Temidayo O. Akenroye

Temidayo O. Akenroye holds a PhD from the Salford Business School, University of Salford, UK. He is a supply chain management scholar and published in leading management journals on health innovation, healthcare supply chains, public procurement, and sustainability. He is currently a Senior Lecturer at Liverpool Business School, UK.

Alim Abubakre

Alim Abubakre holds a PhD from Southampton Business School, University of Southampton, UK. His primary research focuses on stakeholder management theory, corporate social responsibility, and strategy. He is currently a lecturer at Coventry Business School, Coventry University, Coventry, UK.

Jamal Elbaz

Jamal Elbaz is an Associate Professor at Ibn Zohr University, Agadir, Morocco. He is an author and expert in logistics, SCM and operations management. His research areas cover sustainable supply chain management, corporate social responsibility, entrepreneurship, and supply chain risk management. He has published many books and papers and communicated several oral presentations in international conferences.

C. R. Vishnu

C. R. Vishnu is an Assistant Professor of Production & Operations Management at Xavier Institute of Management and Entrepreneurship (XIME) Kochi, Kerala, India. His research interests include supply chain risk management, decision making in operations management and network design for supply chains. He holds a PhD degree in Operations Management and Supply Chains and has published research papers in high-ranking scientific journals.

Jean-Noël Beka Be Nguema

Jean-Noël Beka Be Nguema is a Postdoctoral Researcher and Lecturer at School of Management, he received his PhD degree in Management Science & Engineering from University of Science and Technology of China (USTC).

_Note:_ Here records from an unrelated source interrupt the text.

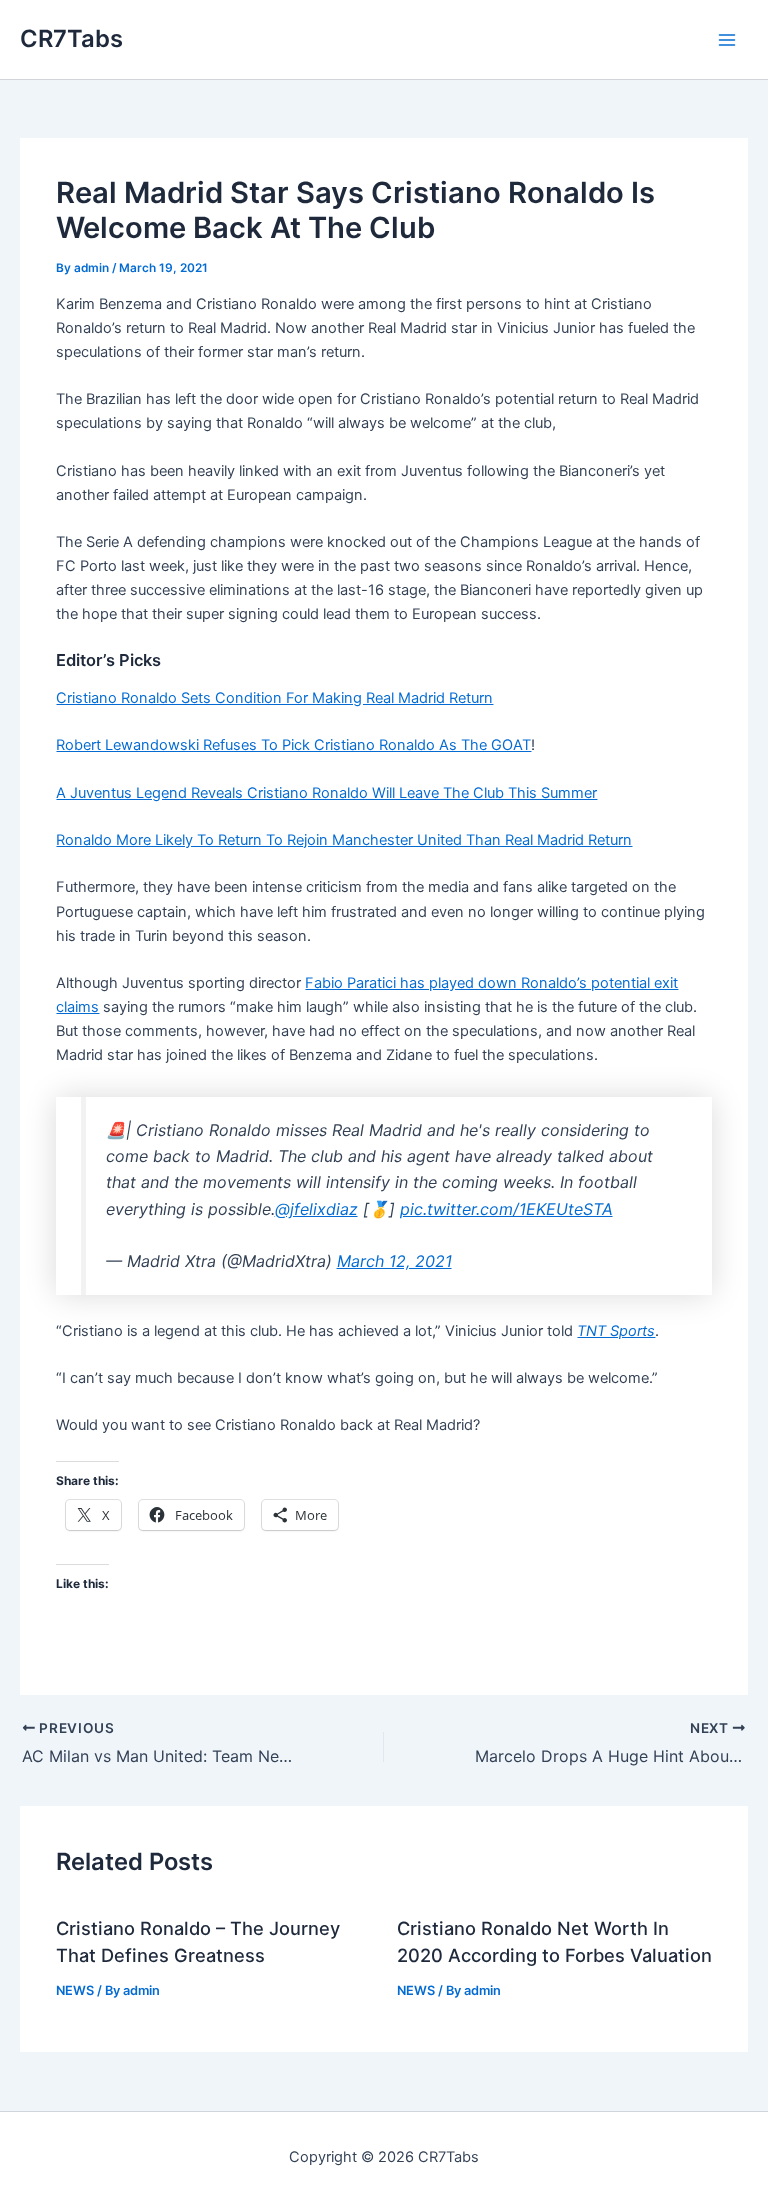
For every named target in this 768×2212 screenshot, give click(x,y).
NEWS (75, 1990)
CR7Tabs (71, 38)
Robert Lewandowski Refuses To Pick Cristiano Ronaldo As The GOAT (293, 745)
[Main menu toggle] (727, 40)
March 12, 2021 (394, 1261)
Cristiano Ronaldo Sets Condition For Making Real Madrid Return (274, 698)
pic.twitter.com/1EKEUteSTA (506, 1209)
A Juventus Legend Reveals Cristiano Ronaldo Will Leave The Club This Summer (326, 793)
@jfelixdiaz (316, 1209)
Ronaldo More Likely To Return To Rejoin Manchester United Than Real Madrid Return (344, 840)
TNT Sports (616, 1331)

His research interest covers Supply Chain Finance, performance management and operation management.

Gaurav Rana

Gaurav Rana is a Director at Tourism Edu Federation and Assistant Professor at Shri Ram College of Commerce, University of Delhi. He is a recipient of the Dewang Mehta National Award for Best Professor in Strategic Management Studies.

Ugwushi Bellema Ihua

Ugwushi Bellema Ihua is the Executive Director at Africa Polling Institute (API), an independent, nonprofit and nonpartizan public opinion think-tank, which conducts opinion polls, surveys, social research and evaluation studies at the intersection of democracy, governance. He holds a PhD in Business Management from the University of Kent, UK.

Hellen Kalili

Hellen Kalili is a Senior Strategic Advisor at LiveGene, University of Leicester, UK. She was the Regional Coordinator for Africa Resource Center (ARC) - an independent strategic advisor, promoting collaboration to help countries achieve their health goals. She holds an MSc in Procurement and Supply Chain Management from the University of Salford, UK.

Oyindamola Falode

Oyindamola Falode is the Managing Director of Panda Consultant Limited, Lagos, Nigeria. She is a project management expert and has worked with governments and civil society organizations in implementing the Sustainable Development Goals in Nigeria.